TEXT
:::::

Ākiñcañña; Kiñcana

Renderings

ākiñcaññā: the perception of nonexistence

ākiñcaññā: nonexistence

ākiñcañña: possessionlessness

akiñcana: liberated from the perception of existence

akiñcana: free of the perception of existence (nibbāna)

akiñcana: possessionless

akiñcana: destitute

kiñcana: attachment to the perception of existence

na hoti kiñci: to have no attachment to the perception of existence

sakiñcana: attached to the perception of existence

kiñcana: anything at all

natthi kiñci: there is (nowhere) anything at all

natthi kiñcanaṃ: there is (nowhere) anything at all

Introduction: ākiñcañña

Three meanings

Ākiñcañña has three meanings:

1) nonexistence

2) the perception of nonexistence

3) possessionlessness

1) Nonexistence

The meaning ‘nonexistence,’ can be seen in ākiñcañña’s relationship to natthi kiñcī ti, the perception that there is (nowhere) anything at all, as in this passage:

• He enters and abides in the state of awareness of nonexistence, where one perceives that there is (nowhere) anything at all.
natthi kiñcī ti ākiñcaññāyatanaṃ upasampajja viharati (S.4.296).

The same relationship between ‘nonexistence’ and ‘the perception that there is (nowhere) anything at all’ can be seen when Venerable Posāla asked about the knowledge of ‘one who sees that there is (nowhere) anything at all’ (natthi kiñcī ti passato Sn.v.1113). The Buddha referred to this as ‘knowing the arising of nonexistence (according to reality)’ (ākiñcaññasambhavaṃ ñatvā, Sn.v.1115):

―I ask, Sakyan, about the knowledge of one whose perception of bodily form has vanished, who has abandoned all bodily forms, who sees that there is (nowhere) anything at all either internally or externally. How is such a person to be led further?

:::::

WRITTEN TASK A
What three meanings does the ākiñcañña entry list for ākiñcañña?
The rows that follow are unrelated to the ākiñcañña entry.

:::::

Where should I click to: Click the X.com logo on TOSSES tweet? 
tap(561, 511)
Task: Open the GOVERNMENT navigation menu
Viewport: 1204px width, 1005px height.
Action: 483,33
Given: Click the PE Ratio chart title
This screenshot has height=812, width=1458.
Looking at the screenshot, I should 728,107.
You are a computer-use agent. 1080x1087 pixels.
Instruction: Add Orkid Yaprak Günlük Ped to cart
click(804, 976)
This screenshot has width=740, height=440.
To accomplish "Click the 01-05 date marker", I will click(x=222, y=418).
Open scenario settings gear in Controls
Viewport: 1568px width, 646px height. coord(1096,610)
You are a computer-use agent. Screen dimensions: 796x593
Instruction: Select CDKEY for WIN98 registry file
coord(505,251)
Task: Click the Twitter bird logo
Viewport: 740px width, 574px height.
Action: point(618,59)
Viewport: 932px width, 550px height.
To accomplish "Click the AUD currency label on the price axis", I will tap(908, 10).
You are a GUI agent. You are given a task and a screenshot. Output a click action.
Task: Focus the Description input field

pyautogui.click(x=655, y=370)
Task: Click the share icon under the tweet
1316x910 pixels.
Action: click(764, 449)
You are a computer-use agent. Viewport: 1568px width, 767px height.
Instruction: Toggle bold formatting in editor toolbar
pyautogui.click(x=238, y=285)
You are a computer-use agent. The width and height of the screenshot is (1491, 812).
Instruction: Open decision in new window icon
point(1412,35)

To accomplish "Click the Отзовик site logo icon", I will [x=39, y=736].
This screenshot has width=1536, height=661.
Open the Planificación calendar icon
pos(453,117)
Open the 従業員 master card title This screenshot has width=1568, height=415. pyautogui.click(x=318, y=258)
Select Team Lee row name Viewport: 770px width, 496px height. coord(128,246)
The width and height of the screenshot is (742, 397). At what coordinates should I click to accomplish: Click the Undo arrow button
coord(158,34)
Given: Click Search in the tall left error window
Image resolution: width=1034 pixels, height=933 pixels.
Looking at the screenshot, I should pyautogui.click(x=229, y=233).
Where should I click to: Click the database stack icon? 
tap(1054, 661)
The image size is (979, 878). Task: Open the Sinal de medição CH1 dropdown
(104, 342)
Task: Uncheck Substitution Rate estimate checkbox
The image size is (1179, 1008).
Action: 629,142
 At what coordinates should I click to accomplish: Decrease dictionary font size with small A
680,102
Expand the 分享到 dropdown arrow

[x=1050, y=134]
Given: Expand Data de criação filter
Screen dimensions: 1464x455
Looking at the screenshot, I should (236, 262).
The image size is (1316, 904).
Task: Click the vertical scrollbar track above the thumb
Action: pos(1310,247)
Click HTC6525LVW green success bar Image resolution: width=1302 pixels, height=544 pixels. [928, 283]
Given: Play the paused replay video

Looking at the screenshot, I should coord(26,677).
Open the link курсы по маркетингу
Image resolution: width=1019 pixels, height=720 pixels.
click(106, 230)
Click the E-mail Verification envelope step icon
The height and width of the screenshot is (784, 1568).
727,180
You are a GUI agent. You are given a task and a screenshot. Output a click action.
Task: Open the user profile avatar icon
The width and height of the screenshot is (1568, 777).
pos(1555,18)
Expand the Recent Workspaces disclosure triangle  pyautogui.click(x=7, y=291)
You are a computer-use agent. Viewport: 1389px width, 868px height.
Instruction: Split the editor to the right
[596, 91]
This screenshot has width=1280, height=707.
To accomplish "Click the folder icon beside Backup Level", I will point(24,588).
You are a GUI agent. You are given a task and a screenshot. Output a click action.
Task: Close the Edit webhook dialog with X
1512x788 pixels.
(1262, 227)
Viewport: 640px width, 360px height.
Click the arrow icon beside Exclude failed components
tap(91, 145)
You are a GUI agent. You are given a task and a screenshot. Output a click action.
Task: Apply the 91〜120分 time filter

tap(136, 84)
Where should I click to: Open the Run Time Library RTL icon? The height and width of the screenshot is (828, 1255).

:::::

WRITTEN TASK B
In the rows, transcribe the lines from the one with "Expand the 分享到 dropdown arrow" to the one with "Looking at the screenshot, I should coord(26,677).", both included.

TASK ANSWER A
Nonexistence, the perception of nonexistence, and possessionlessness.

TASK ANSWER B
Expand the 分享到 dropdown arrow

[x=1050, y=134]
Given: Expand Data de criação filter
Screen dimensions: 1464x455
Looking at the screenshot, I should (236, 262).
The image size is (1316, 904).
Task: Click the vertical scrollbar track above the thumb
Action: pos(1310,247)
Click HTC6525LVW green success bar Image resolution: width=1302 pixels, height=544 pixels. [928, 283]
Given: Play the paused replay video

Looking at the screenshot, I should coord(26,677).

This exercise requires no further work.